▽
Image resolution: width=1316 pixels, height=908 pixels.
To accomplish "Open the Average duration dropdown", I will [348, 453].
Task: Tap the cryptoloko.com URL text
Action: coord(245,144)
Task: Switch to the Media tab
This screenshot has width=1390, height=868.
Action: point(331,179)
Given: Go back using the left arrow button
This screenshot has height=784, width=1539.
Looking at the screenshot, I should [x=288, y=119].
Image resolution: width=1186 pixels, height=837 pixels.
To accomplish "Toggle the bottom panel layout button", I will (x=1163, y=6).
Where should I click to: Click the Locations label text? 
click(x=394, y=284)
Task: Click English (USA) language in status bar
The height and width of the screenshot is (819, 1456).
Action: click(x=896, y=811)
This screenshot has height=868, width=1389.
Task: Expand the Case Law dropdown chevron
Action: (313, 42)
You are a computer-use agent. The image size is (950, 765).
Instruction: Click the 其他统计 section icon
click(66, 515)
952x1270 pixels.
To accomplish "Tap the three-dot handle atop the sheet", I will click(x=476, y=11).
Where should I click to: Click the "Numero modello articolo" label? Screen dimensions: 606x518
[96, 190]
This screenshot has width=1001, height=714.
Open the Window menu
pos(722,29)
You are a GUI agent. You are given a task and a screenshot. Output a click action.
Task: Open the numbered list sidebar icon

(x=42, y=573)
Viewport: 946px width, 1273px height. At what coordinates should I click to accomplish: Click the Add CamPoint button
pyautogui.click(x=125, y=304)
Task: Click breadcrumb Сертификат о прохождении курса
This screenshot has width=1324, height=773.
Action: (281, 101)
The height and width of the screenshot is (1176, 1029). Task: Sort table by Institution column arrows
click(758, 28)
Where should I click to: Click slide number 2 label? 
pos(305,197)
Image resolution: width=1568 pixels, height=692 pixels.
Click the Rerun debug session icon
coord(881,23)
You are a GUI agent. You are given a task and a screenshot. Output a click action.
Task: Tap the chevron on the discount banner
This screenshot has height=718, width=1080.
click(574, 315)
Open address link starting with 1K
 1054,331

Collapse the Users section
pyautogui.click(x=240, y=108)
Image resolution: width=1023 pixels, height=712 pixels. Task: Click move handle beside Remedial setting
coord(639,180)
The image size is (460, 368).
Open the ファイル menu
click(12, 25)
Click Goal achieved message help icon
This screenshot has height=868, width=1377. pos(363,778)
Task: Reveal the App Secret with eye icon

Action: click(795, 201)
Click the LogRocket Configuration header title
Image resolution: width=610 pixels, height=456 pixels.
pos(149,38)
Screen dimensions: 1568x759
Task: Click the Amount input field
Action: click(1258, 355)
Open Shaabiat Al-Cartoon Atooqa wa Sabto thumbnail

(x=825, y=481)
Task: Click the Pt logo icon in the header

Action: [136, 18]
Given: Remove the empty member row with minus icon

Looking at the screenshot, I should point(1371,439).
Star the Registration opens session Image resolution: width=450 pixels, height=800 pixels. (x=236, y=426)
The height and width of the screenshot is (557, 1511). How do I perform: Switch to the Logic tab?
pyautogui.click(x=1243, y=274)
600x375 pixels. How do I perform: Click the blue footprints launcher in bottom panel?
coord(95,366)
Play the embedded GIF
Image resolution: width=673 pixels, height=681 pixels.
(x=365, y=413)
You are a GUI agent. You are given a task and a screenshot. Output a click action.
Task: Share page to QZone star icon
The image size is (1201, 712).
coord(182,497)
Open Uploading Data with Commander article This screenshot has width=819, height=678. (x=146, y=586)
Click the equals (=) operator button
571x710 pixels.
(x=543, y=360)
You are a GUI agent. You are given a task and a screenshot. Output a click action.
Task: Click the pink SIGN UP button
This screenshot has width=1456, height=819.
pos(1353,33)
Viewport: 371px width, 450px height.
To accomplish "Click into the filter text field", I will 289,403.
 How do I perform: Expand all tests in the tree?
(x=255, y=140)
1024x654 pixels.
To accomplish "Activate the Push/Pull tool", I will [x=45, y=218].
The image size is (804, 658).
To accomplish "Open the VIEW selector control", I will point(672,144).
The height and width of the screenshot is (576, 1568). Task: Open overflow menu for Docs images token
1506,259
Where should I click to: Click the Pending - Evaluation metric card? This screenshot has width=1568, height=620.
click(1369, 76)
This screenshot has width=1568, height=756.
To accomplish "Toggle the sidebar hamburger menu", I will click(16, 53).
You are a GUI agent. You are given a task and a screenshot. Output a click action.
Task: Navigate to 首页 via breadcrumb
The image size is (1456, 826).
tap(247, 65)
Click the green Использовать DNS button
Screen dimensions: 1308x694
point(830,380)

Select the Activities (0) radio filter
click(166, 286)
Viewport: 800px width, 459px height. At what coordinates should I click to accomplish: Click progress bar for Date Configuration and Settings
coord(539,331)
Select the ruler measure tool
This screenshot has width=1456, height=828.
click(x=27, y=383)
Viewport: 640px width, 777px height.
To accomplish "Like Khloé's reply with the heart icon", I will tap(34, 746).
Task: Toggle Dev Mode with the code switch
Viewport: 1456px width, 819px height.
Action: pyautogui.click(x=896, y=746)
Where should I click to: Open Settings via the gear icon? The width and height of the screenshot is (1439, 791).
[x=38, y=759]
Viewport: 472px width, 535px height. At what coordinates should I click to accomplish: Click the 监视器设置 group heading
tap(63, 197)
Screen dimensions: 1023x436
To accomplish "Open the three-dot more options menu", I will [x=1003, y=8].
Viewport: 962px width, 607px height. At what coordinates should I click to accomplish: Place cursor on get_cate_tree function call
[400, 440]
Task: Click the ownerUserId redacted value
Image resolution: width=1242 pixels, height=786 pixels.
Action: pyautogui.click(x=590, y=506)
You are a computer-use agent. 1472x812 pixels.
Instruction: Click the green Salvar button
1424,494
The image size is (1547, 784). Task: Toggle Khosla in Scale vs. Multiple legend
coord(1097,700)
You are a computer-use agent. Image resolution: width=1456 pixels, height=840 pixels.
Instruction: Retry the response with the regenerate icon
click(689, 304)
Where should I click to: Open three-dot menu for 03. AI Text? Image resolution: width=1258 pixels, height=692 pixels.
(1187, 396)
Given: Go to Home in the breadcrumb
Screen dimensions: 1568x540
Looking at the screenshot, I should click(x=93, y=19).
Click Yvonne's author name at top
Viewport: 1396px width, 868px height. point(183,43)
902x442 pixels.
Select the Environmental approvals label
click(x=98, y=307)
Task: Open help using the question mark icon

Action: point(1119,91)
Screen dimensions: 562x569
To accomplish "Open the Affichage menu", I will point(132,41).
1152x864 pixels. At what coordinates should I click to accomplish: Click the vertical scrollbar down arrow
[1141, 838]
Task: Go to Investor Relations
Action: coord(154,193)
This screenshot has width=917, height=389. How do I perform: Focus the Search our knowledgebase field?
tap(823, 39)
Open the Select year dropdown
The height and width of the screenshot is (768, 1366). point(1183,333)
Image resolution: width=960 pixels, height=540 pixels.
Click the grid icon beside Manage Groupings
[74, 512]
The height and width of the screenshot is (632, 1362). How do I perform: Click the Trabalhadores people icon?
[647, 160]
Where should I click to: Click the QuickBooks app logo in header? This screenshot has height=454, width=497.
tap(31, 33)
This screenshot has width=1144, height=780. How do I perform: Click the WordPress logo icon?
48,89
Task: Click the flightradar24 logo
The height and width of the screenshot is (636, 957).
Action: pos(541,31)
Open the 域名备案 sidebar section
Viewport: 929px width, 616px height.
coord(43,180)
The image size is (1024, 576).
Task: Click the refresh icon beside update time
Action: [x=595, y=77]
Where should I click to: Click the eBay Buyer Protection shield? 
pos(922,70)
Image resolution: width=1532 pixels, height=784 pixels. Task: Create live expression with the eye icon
△
= Cel zadania =
Przedstaw cały powyższy materiał jako listę JSON, w której każdy wiersz jest osobnym napisem, a puste wiersze są pominięte.

= Wynik =
[
  "Image resolution: width=1316 pixels, height=908 pixels.",
  "To accomplish \"Open the Average duration dropdown\", I will [348, 453].",
  "Task: Tap the cryptoloko.com URL text",
  "Action: coord(245,144)",
  "Task: Switch to the Media tab",
  "This screenshot has width=1390, height=868.",
  "Action: point(331,179)",
  "Given: Go back using the left arrow button",
  "This screenshot has height=784, width=1539.",
  "Looking at the screenshot, I should [x=288, y=119].",
  "Image resolution: width=1186 pixels, height=837 pixels.",
  "To accomplish \"Toggle the bottom panel layout button\", I will (x=1163, y=6).",
  "Where should I click to: Click the Locations label text? ",
  "click(x=394, y=284)",
  "Task: Click English (USA) language in status bar",
  "The height and width of the screenshot is (819, 1456).",
  "Action: click(x=896, y=811)",
  "This screenshot has height=868, width=1389.",
  "Task: Expand the Case Law dropdown chevron",
  "Action: (313, 42)",
  "You are a computer-use agent. The image size is (950, 765).",
  "Instruction: Click the 其他统计 section icon",
  "click(66, 515)",
  "952x1270 pixels.",
  "To accomplish \"Tap the three-dot handle atop the sheet\", I will click(x=476, y=11).",
  "Where should I click to: Click the \"Numero modello articolo\" label? Screen dimensions: 606x518",
  "[96, 190]",
  "This screenshot has width=1001, height=714.",
  "Open the Window menu",
  "pos(722,29)",
  "You are a GUI agent. You are given a task and a screenshot. Output a click action.",
  "Task: Open the numbered list sidebar icon",
  "(x=42, y=573)",
  "Viewport: 946px width, 1273px height. At what coordinates should I click to accomplish: Click the Add CamPoint button",
  "pyautogui.click(x=125, y=304)",
  "Task: Click breadcrumb Сертификат о прохождении курса",
  "This screenshot has width=1324, height=773.",
  "Action: (281, 101)",
  "The height and width of the screenshot is (1176, 1029). Task: Sort table by Institution column arrows",
  "click(758, 28)",
  "Where should I click to: Click slide number 2 label? ",
  "pos(305,197)",
  "Image resolution: width=1568 pixels, height=692 pixels.",
  "Click the Rerun debug session icon",
  "coord(881,23)",
  "You are a GUI agent. You are given a task and a screenshot. Output a click action.",
  "Task: Tap the chevron on the discount banner",
  "This screenshot has height=718, width=1080.",
  "click(574, 315)",
  "Open address link starting with 1K",
  " 1054,331",
  "Collapse the Users section",
  "pyautogui.click(x=240, y=108)",
  "Image resolution: width=1023 pixels, height=712 pixels. Task: Click move handle beside Remedial setting",
  "coord(639,180)",
  "The image size is (460, 368).",
  "Open the ファイル menu",
  "click(12, 25)",
  "Click Goal achieved message help icon",
  "This screenshot has height=868, width=1377. pos(363,778)",
  "Task: Reveal the App Secret with eye icon",
  "Action: click(795, 201)",
  "Click the LogRocket Configuration header title",
  "Image resolution: width=610 pixels, height=456 pixels.",
  "pos(149,38)",
  "Screen dimensions: 1568x759",
  "Task: Click the Amount input field",
  "Action: click(1258, 355)",
  "Open Shaabiat Al-Cartoon Atooqa wa Sabto thumbnail",
  "(x=825, y=481)",
  "Task: Click the Pt logo icon in the header",
  "Action: [136, 18]",
  "Given: Remove the empty member row with minus icon",
  "Looking at the screenshot, I should point(1371,439).",
  "Star the Registration opens session Image resolution: width=450 pixels, height=800 pixels. (x=236, y=426)",
  "The height and width of the screenshot is (557, 1511). How do I perform: Switch to the Logic tab?",
  "pyautogui.click(x=1243, y=274)",
  "600x375 pixels. How do I perform: Click the blue footprints launcher in bottom panel?",
  "coord(95,366)",
  "Play the embedded GIF",
  "Image resolution: width=673 pixels, height=681 pixels.",
  "(x=365, y=413)",
  "You are a GUI agent. You are given a task and a screenshot. Output a click action.",
  "Task: Share page to QZone star icon",
  "The image size is (1201, 712).",
  "coord(182,497)",
  "Open Uploading Data with Commander article This screenshot has width=819, height=678. (x=146, y=586)",
  "Click the equals (=) operator button",
  "571x710 pixels.",
  "(x=543, y=360)",
  "You are a GUI agent. You are given a task and a screenshot. Output a click action.",
  "Task: Click the pink SIGN UP button",
  "This screenshot has width=1456, height=819.",
  "pos(1353,33)",
  "Viewport: 371px width, 450px height.",
  "To accomplish \"Click into the filter text field\", I will 289,403.",
  " How do I perform: Expand all tests in the tree?",
  "(x=255, y=140)",
  "1024x654 pixels.",
  "To accomplish \"Activate the Push/Pull tool\", I will [x=45, y=218].",
  "The image size is (804, 658).",
  "To accomplish \"Open the VIEW selector control\", I will point(672,144).",
  "The height and width of the screenshot is (576, 1568). Task: Open overflow menu for Docs images token",
  "1506,259",
  "Where should I click to: Click the Pending - Evaluation metric card? This screenshot has width=1568, height=620.",
  "click(1369, 76)",
  "This screenshot has width=1568, height=756.",
  "To accomplish \"Toggle the sidebar hamburger menu\", I will click(16, 53).",
  "You are a GUI agent. You are given a task and a screenshot. Output a click action.",
  "Task: Navigate to 首页 via breadcrumb",
  "The image size is (1456, 826).",
  "tap(247, 65)",
  "Click the green Использовать DNS button",
  "Screen dimensions: 1308x694",
  "point(830,380)",
  "Select the Activities (0) radio filter",
  "click(166, 286)",
  "Viewport: 800px width, 459px height. At what coordinates should I click to accomplish: Click progress bar for Date Configuration and Settings",
  "coord(539,331)",
  "Select the ruler measure tool",
  "This screenshot has width=1456, height=828.",
  "click(x=27, y=383)",
  "Viewport: 640px width, 777px height.",
  "To accomplish \"Like Khloé's reply with the heart icon\", I will tap(34, 746).",
  "Task: Toggle Dev Mode with the code switch",
  "Viewport: 1456px width, 819px height.",
  "Action: pyautogui.click(x=896, y=746)",
  "Where should I click to: Open Settings via the gear icon? The width and height of the screenshot is (1439, 791).",
  "[x=38, y=759]",
  "Viewport: 472px width, 535px height. At what coordinates should I click to accomplish: Click the 监视器设置 group heading",
  "tap(63, 197)",
  "Screen dimensions: 1023x436",
  "To accomplish \"Open the three-dot more options menu\", I will [x=1003, y=8].",
  "Viewport: 962px width, 607px height. At what coordinates should I click to accomplish: Place cursor on get_cate_tree function call",
  "[400, 440]",
  "Task: Click the ownerUserId redacted value",
  "Image resolution: width=1242 pixels, height=786 pixels.",
  "Action: pyautogui.click(x=590, y=506)",
  "You are a computer-use agent. 1472x812 pixels.",
  "Instruction: Click the green Salvar button",
  "1424,494",
  "The image size is (1547, 784). Task: Toggle Khosla in Scale vs. Multiple legend",
  "coord(1097,700)",
  "You are a computer-use agent. Image resolution: width=1456 pixels, height=840 pixels.",
  "Instruction: Retry the response with the regenerate icon",
  "click(689, 304)",
  "Where should I click to: Open three-dot menu for 03. AI Text? Image resolution: width=1258 pixels, height=692 pixels.",
  "(1187, 396)",
  "Given: Go to Home in the breadcrumb",
  "Screen dimensions: 1568x540",
  "Looking at the screenshot, I should click(x=93, y=19).",
  "Click Yvonne's author name at top",
  "Viewport: 1396px width, 868px height. point(183,43)",
  "902x442 pixels.",
  "Select the Environmental approvals label",
  "click(x=98, y=307)",
  "Task: Open help using the question mark icon",
  "Action: point(1119,91)",
  "Screen dimensions: 562x569",
  "To accomplish \"Open the Affichage menu\", I will point(132,41).",
  "1152x864 pixels. At what coordinates should I click to accomplish: Click the vertical scrollbar down arrow",
  "[1141, 838]",
  "Task: Go to Investor Relations",
  "Action: coord(154,193)",
  "This screenshot has width=917, height=389. How do I perform: Focus the Search our knowledgebase field?",
  "tap(823, 39)",
  "Open the Select year dropdown",
  "The height and width of the screenshot is (768, 1366). point(1183,333)",
  "Image resolution: width=960 pixels, height=540 pixels.",
  "Click the grid icon beside Manage Groupings",
  "[74, 512]",
  "The height and width of the screenshot is (632, 1362). How do I perform: Click the Trabalhadores people icon?",
  "[647, 160]",
  "Where should I click to: Click the QuickBooks app logo in header? This screenshot has height=454, width=497.",
  "tap(31, 33)",
  "This screenshot has width=1144, height=780. How do I perform: Click the WordPress logo icon?",
  "48,89",
  "Task: Click the flightradar24 logo",
  "The height and width of the screenshot is (636, 957).",
  "Action: pos(541,31)",
  "Open the 域名备案 sidebar section",
  "Viewport: 929px width, 616px height.",
  "coord(43,180)",
  "The image size is (1024, 576).",
  "Task: Click the refresh icon beside update time",
  "Action: [x=595, y=77]",
  "Where should I click to: Click the eBay Buyer Protection shield? ",
  "pos(922,70)",
  "Image resolution: width=1532 pixels, height=784 pixels. Task: Create live expression with the eye icon"
]